— begin TEXT PROVIDED —
3 Reasons Why You Should Watch Lucky Hank
And why AMC's comedy is better than Netflix's The Chair
First, a little housekeeping: Last month, while writing about Lucy Gayheart, I thought it might be fun to organize a virtual book club for readers of this series. The response to my informal poll was encouraging, so I’d like to save Thursday, August 10, from 7:30-9:00 p.m., EST, for our first gathering. To streamline things, I’ll propose four titles for our first meeting and ask for your preferences here. I’ve been so grateful for your contributions in the comments and in our Friday threads each week, and I’m excited about strengthening our community in this way! Stay tuned for updates and an RSVP invitation as the time approaches.
3 Reasons Why You Should Watch Lucky Hank
Several weeks ago, while I was interviewing people for a piece that may or may not end up in The Chronicle, the president of a college in New England recommended that I watch Lucky Hank. The AMC series is an adaptation of Richard Russo’s Straight Man, which parodies faculty at a small college in Pennsylvania. It’s not that Russo doesn’t strike close to the mark — he captures many absurdities that I remember well from my own days at a small liberal arts college. It’s more that Russo reinforces the stereotype of literature professors as overgrown children. You might even say that he endorses the view that humanities programs aren’t worth defending. Anyone who has seen Netflix’s series The Chair will understand what I mean. You laugh along with the story, sometimes morbidly, because you recognize the scene all too well, but at some point the heartburn kicks in, because you know that your discipline is not a joke. It’s like those personal stories that are hilarious when shared within your family or cultural group, but that land a little differently in public.
— end TEXT PROVIDED —
» CHALLENGE A:
List every book and television series title that the article about Lucky Hank mentions.
— begin PROVIDED ENTRIES —
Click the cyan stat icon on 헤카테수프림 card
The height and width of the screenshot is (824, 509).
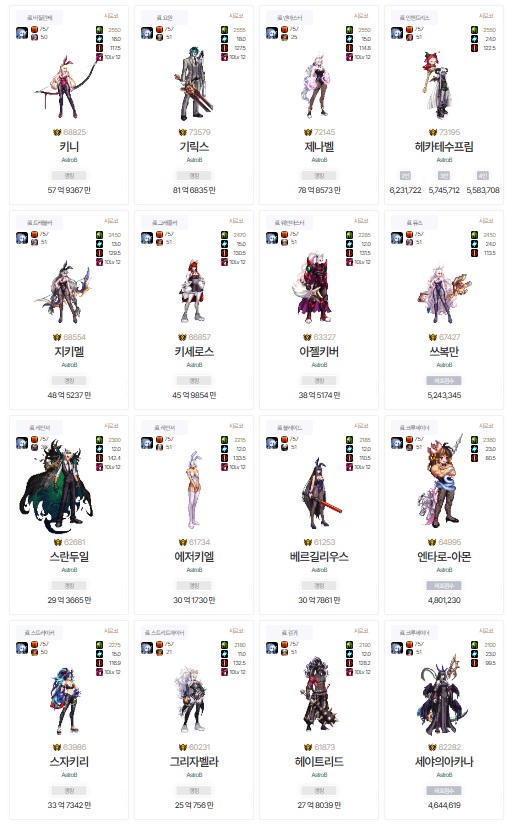point(474,39)
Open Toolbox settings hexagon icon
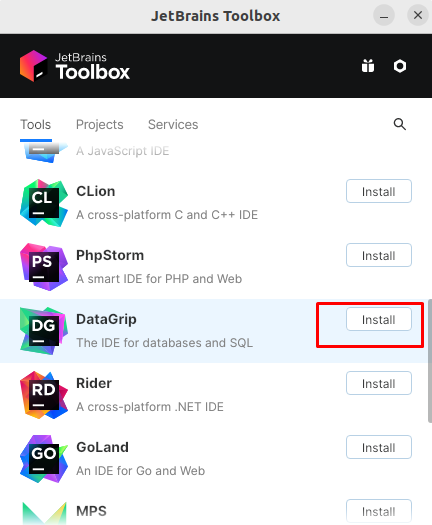The image size is (432, 525). pyautogui.click(x=400, y=66)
— end PROVIDED ENTRIES —
» CHALLENGE B:
Rewrite the listing that follows the article about Lucky Hank, replacing "icon" with "symbol" wherever it occurs and leaving everything else unchanged. Omit the pictures from your answer.

» CORRECT RESPONSE A:
Lucky Hank, The Chair, Lucy Gayheart, Straight Man

» CORRECT RESPONSE B:
Click the cyan stat symbol on 헤카테수프림 card
The height and width of the screenshot is (824, 509).
point(474,39)
Open Toolbox settings hexagon symbol
The image size is (432, 525). pyautogui.click(x=400, y=66)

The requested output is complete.